What factors tell us when the pandemic is over
While the number of daily deaths is one metric to gauge whether the pandemic is coming to an end, others include case numbers, seasonality of outbreaks, vaccination rates, availability of effective treatments, and the transmissibility of current and new COVID-19 variants. But drawing such conclusions will be complicated, Swaminathan says. “This is a new virus, and we haven’t had a global coronavirus pandemic before.”
Another confounding element is the lack of data from many countries, she says.
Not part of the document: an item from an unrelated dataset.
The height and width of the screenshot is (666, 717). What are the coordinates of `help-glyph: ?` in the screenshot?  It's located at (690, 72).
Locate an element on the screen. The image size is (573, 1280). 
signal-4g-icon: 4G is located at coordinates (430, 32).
Figuring out when the pandemic shifts from its acute phase to an endemic one, meaning that COVID-19 is still around but not causing large outbreaks, might only be able to be determined retrospectively. “We may be able to look back and say it was the summer of 2023, for example, that the world came out of the effects of the pandemic.”
For Topol, that judgment has to be based on the trajectory of the pandemic. “I look at where we were in summer 2021—we were down to 12,000 [daily] cases in the U.S. and deaths were just over 200,” he says. “If we held there,” Topol says, he’d be comfortable declaring the pandemic phase over. “But we’re nowhere near that.” Topol also fears that new variants may cause another wave of cases and hospitalizations enabling the pandemic to drag on.
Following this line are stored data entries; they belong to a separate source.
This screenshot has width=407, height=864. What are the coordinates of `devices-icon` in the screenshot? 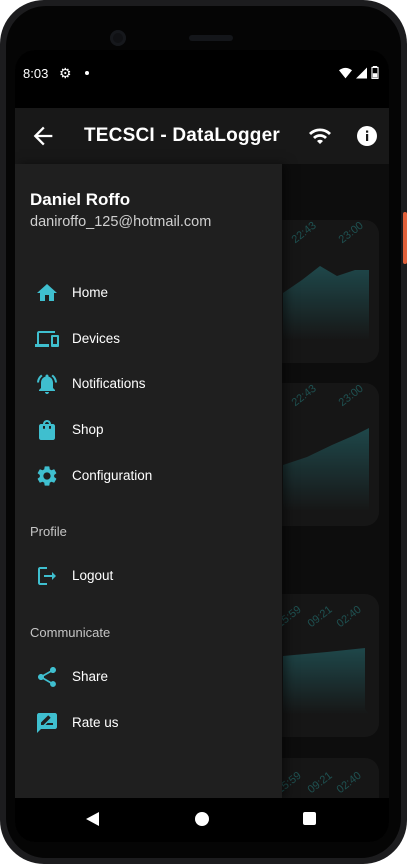 It's located at (47, 339).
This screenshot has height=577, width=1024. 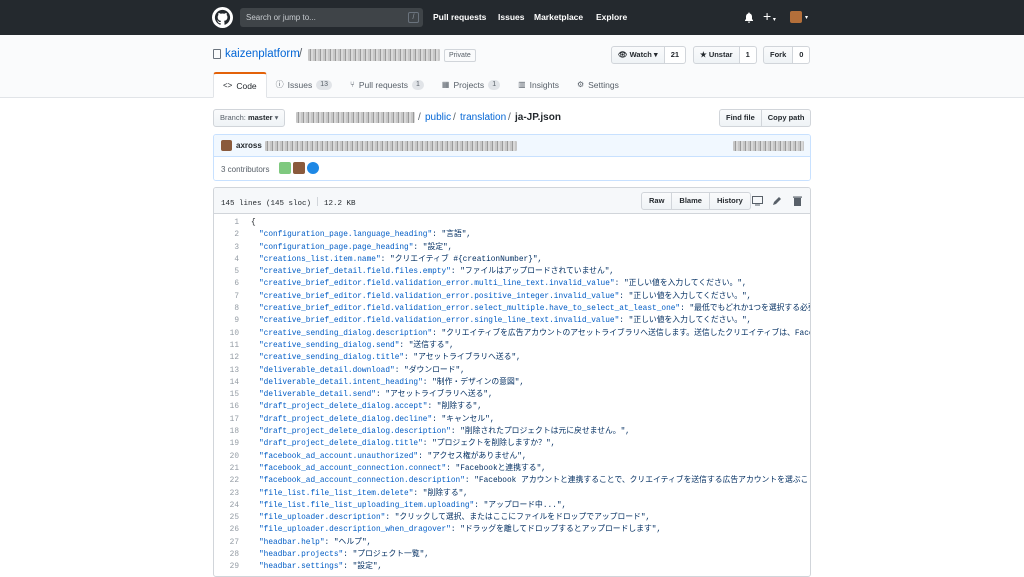 What do you see at coordinates (250, 118) in the screenshot?
I see `branch-select-button: Branch: master ▾` at bounding box center [250, 118].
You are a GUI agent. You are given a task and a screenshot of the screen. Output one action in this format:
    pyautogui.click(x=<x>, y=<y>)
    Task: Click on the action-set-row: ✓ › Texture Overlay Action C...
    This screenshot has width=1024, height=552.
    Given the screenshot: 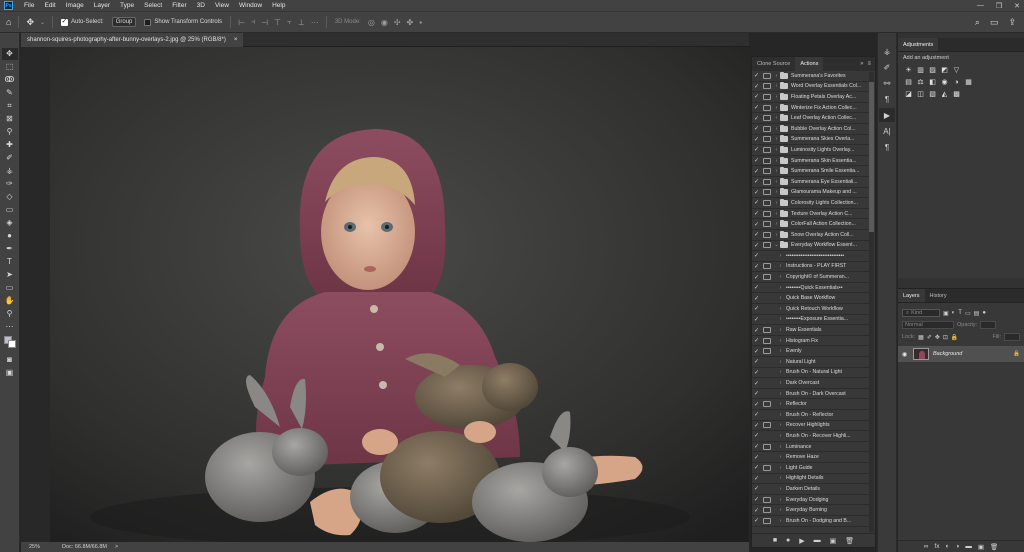 What is the action you would take?
    pyautogui.click(x=810, y=214)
To Lone Simonsen, an epidemiologist at Roskilde University in Denmark, the seasonality of outbreaks, in addition to fewer deaths, could help indicate when the pandemic might end. If case numbers soar in the summer, when the virus has fewer opportunities to spread, “we’re still in the pandemic phase,” she says. That was the case in 2021, when cases were driven by the Delta variant and this past summer with Omicron. So, for Simonsen, it’s a wait and see.
But Denmark and other European countries with high levels of vaccination scrapped most pandemic mandates and restrictions months ago, as COVID-19 hasn’t been causing severe illness or overwhelming hospitals. However, long COVID remains a concern, Simonsen says.
Amesh Adalja, an infectious disease specialist at the Johns Hopkins Center for Health Security argues that the global pandemic phase is largely over given that hundreds of millions of people have already been infected by the virus, there are vaccines and treatments that can prevent severe illness, and COVID-19 is unlikely to completely disrupt the healthcare system like it once did. “It doesn’t mean all of a sudden things go back to 2019. It doesn’t mean that COVID-19 disappears, and all action stops,” he says. “It means there is going to be a baseline number of cases, hospitalizations, and deaths.”
What those acceptable levels of hospitalizations and deaths may be is a political decision, says David Heymann, an infectious disease epidemiologist at the London School of Hygiene and Tropical Medicine and former head of WHO’s communicable diseases cluster.
Saying it is over when it isn’t
Nuzzo and others worry that statements like the pandemic is over may be a disservice.
With the U.S. rolling out an Omicron specific booster, “I’m really worried this is going to send out a signal to millions of Americans who are at the risk of severe illness that they may not need to get boosted,” Nuzzo says. “That’s really, really unfortunate.” (See 6 big questions about the new Omicron-targeting booster answered.)
She is also concerned that such statements may lead to a greater reduction in access to free COVID-19 testing and treatments, especially for those uninsured.
Topol worries that it could also undermine the motivation and funding to ramp up development of better COVID-19 vaccines and treatments, jeopardizing the health of millions who are immunocompromised or at the risk of developing long COVID.
This isn’t the right time to make bold assertions about the end of the pandemic, he says. “But it’s time to be bold about accelerating to a point where we look to say, we nailed it, we did it.”